===== INPUT MATERIAL =====
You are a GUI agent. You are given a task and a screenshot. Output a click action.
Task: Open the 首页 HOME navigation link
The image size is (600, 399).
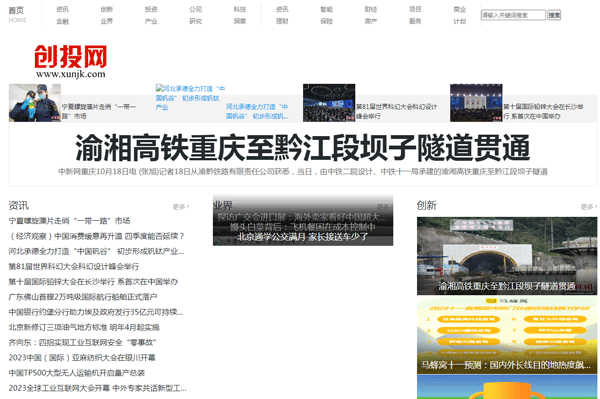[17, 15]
=====
===== INPUT MATERIAL =====
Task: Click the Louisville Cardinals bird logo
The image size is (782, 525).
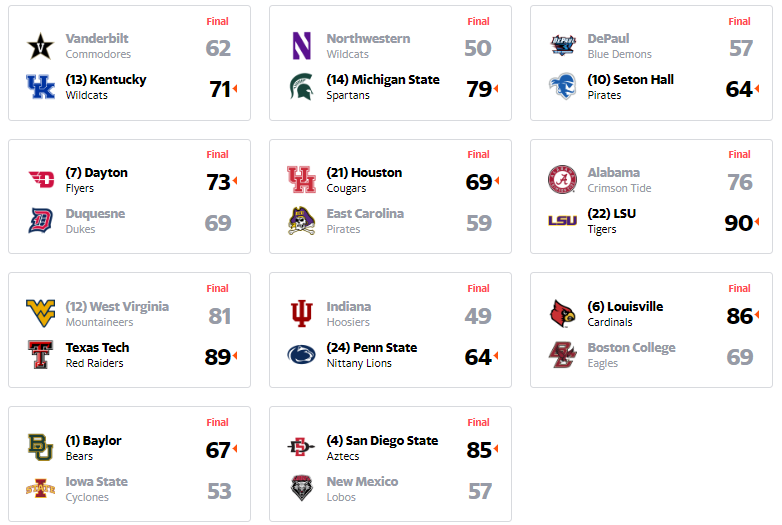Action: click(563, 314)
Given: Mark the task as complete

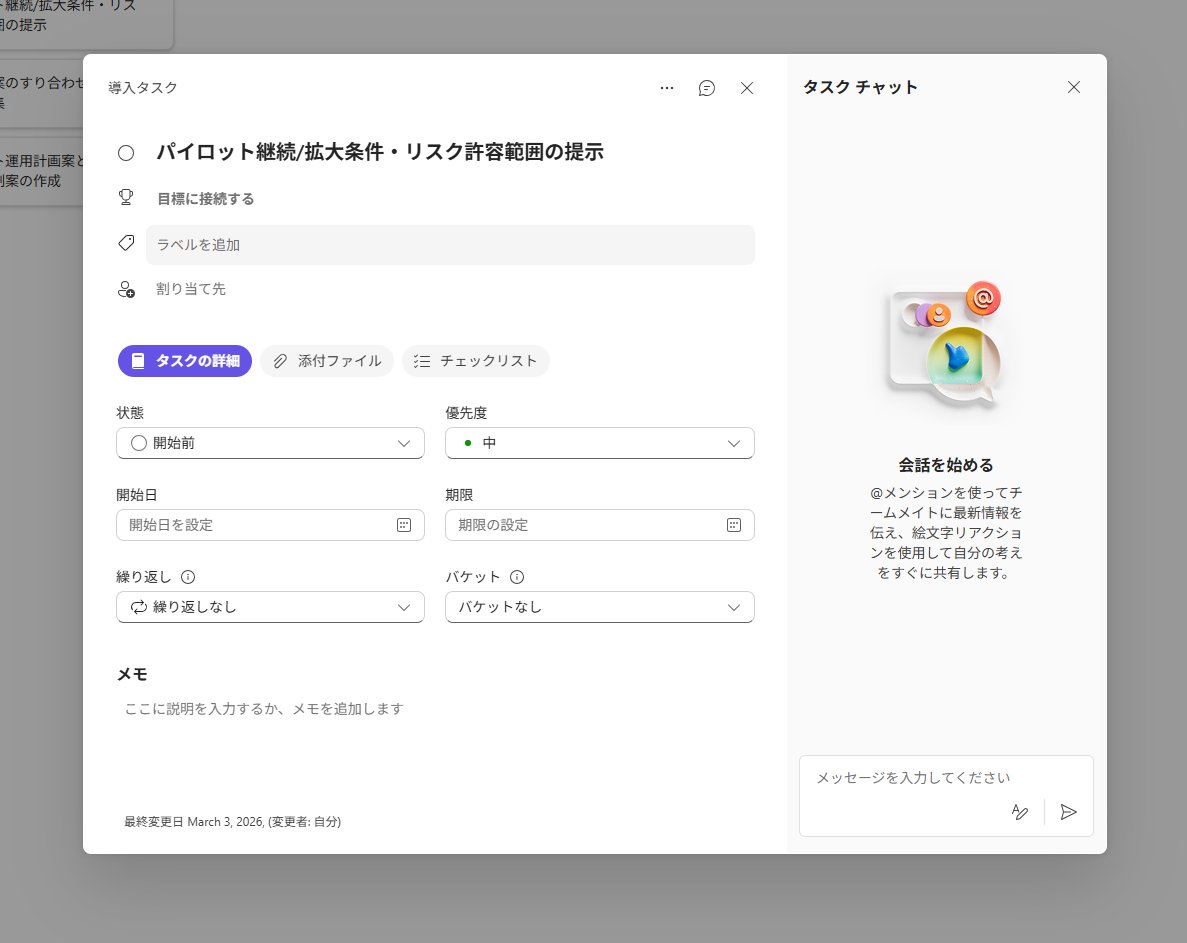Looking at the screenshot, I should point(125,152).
=====
TASK DIRECTIONS »
Retype everything in the data from the line containing "Task: Click the" down to the line containing "Looking at the", including both of those lines. Leave the pictures out of your answer.

THE OUTPUT »
Task: Click the Louisville Cardinals bird logo
The image size is (782, 525).
Action: click(563, 314)
Given: Mark the task as complete

Looking at the screenshot, I should point(125,152).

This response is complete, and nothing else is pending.